[Exercise directions]
Whenever the word "Viewport" turns up in a line below, that line should be copied.

━━ Records to process ━━

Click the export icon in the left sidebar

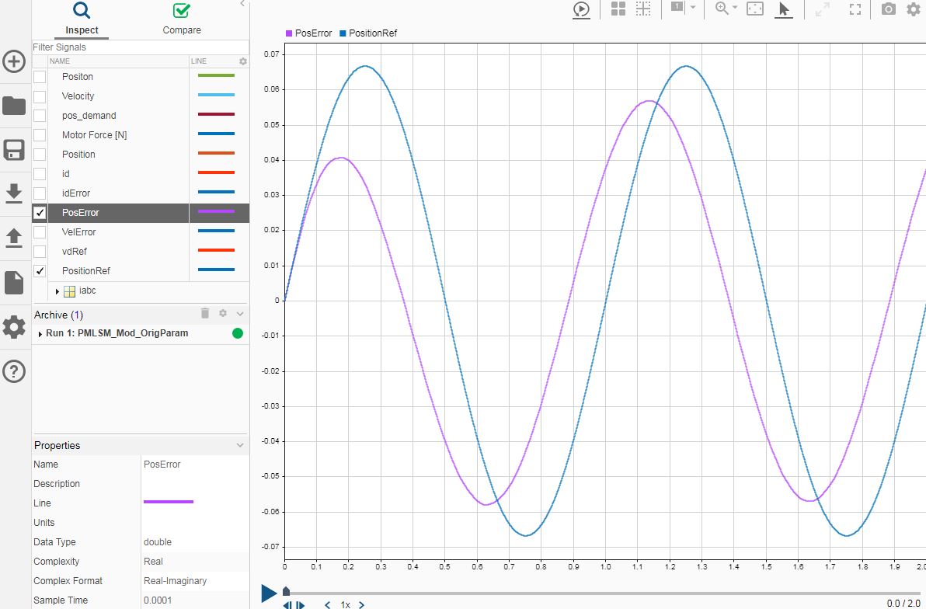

━━━
━━ Records to process ━━

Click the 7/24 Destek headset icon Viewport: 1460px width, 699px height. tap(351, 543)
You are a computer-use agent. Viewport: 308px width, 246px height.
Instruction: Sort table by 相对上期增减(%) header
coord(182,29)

━━━

[The answer]
Click the 7/24 Destek headset icon Viewport: 1460px width, 699px height. tap(351, 543)
You are a computer-use agent. Viewport: 308px width, 246px height.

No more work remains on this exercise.